Is Trump to blame for the lack of baby food?

As Joe Biden and the Democratic Party majority in the House and Senate continue to face heat over rising consumer prices and a sudden baby food shortage sparked by Michigan plant closures and recalls, some liberals turn their fire on another target: Donald Trump .
Infant formula in the US is dominated by domestic manufacturers; Foreign manufacturers account for just a few percentage points of the total US baby food market share, largely due to the Food and Drug Administration’s strict standards for both content and labeling, which restrict many European companies from the market.

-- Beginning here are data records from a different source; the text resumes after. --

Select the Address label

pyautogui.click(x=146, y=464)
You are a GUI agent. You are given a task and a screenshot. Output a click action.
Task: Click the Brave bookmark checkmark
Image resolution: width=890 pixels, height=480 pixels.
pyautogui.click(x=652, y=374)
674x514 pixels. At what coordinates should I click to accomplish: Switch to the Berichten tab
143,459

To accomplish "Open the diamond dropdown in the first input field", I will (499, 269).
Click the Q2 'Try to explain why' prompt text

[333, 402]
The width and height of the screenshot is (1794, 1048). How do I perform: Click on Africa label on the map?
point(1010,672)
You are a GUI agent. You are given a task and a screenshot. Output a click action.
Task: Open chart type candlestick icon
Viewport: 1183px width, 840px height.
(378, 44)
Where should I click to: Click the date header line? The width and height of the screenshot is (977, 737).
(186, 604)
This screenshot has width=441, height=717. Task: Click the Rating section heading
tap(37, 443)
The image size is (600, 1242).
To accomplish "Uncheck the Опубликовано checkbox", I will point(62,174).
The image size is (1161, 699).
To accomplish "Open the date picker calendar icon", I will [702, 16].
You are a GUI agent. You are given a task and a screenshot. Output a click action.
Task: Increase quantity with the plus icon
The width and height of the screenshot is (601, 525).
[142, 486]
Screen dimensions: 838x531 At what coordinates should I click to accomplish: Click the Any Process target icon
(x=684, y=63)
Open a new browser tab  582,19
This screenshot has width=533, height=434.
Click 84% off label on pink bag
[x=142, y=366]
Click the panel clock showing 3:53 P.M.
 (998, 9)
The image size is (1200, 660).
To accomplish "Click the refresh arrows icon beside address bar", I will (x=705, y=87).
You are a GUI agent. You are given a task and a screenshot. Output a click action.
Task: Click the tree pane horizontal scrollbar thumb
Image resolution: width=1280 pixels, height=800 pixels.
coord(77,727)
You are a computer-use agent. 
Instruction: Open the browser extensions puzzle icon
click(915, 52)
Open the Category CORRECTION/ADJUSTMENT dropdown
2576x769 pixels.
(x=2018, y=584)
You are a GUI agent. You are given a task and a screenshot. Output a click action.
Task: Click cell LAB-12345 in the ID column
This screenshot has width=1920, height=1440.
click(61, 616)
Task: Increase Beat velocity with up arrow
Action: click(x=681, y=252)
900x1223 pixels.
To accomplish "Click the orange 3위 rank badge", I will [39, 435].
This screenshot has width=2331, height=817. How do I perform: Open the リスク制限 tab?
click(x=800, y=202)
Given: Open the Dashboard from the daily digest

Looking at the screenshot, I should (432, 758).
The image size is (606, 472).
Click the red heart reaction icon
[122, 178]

The former president has been criticized by some left-leaning figures on Twitter over a trade deal, the 2020 United States-Mexico-Canada Agreement (USMCA), which set out new trade rules for doing business and trade across North America and imposed severe restrictions on Canada’s dairy sector, has long been a target of criticism from the US conservative right for its government-imposed price and import controls.
As part of the multinational trade deal signed during Mr Trump’s final year in office, the process of importing Canadian-made baby formula, one of the products specifically restricted by the trade deal, has added a new wave of bureaucratic hurdles. Tariffs on Canadian infant formula are high, about 17 percent, and those tariffs must continue to rise if exports reach a certain level, according to the USMCA.
“[T]The regulations in the USMCA’s Agriculture Addendum are confusing and costly [tariff rate quotas] on Canadian infant formula exports, and the United States imported no infant formula from Canada in 2021,” the Cato Institute noted last week, adding that unless some of these restrictions and red tape are removed, companies will have little incentive to change.
That prompted many left-leaning verified Twitter users to turn their fire on the former government over the 2020 trade deal.
But blaming Donald Trump for that outcome alone is unfair for a reason: There was a bipartisan agreement on the issue of restrictions on Canada’s dairy sector, and one of the loudest advocates on the issue was a Democrat, the Senate Majority Leader, Chuck Schumer.
“New York’s dairy farmers are the lifeblood of the upstate economy, but unfortunately they have been pressured by the economic impact of the COVID-19 crisis,” he explained in a June 2020 press release. “That’s why I’m calling [the Trump administration] To do everything in its power to ensure Canada honors its dairy trading obligations and eliminates its unfair and harmful pricing programs and practices that have unfairly prevented New York state dairy farmers from freely selling their produce — as in the new one Trade deal agreed with Canada, the USMCA.”
It also begs the question of why the FDA and the broader Biden administration haven’t done more to predict the shortage. This was a predictable problem, despite all the federal government’s excitement, given that Abbott Nutrition accounted for about 42 percent of the national infant formula market share, even counting foreign manufacturers, and the closure of a Michigan facility and recall of the infant formula it produced certainly had a certain something Influence on the overall offer. Combine this with the concept of panic buying, which US economists should be well acquainted with after the early days of the Covid-19 pandemic, and as early as February a recipe for disaster was in the works.
Questioned by reporters during her final week at the White House on the matter, Press Secretary Jen Psaki seemed to betray some of the administration’s sense of being caught off guard by the situation when she suggested the FDA is working to fix “possible” shortages In the wake of the factory shutdown, thoughts and reports of empty shelves and desperate parents (particularly children with special dietary needs) have been circulating with increasing frequency for weeks.
Little did she know, however, that the agency’s concerns were linked to a deadly bacteria that the agency said was linked to the deaths of two infants. The company has contested this finding.
“The FDA issued a recall to ensure they are meeting their obligation to protect the health of Americans — including babies who have naturally received or ingested this formula — and to ensure safe products are available. That’s her job,” she told reporters.
“Ensuring availability is also a priority for the FDA, and they are working around the clock to fix any potential shortage,” added the outgoing secretary.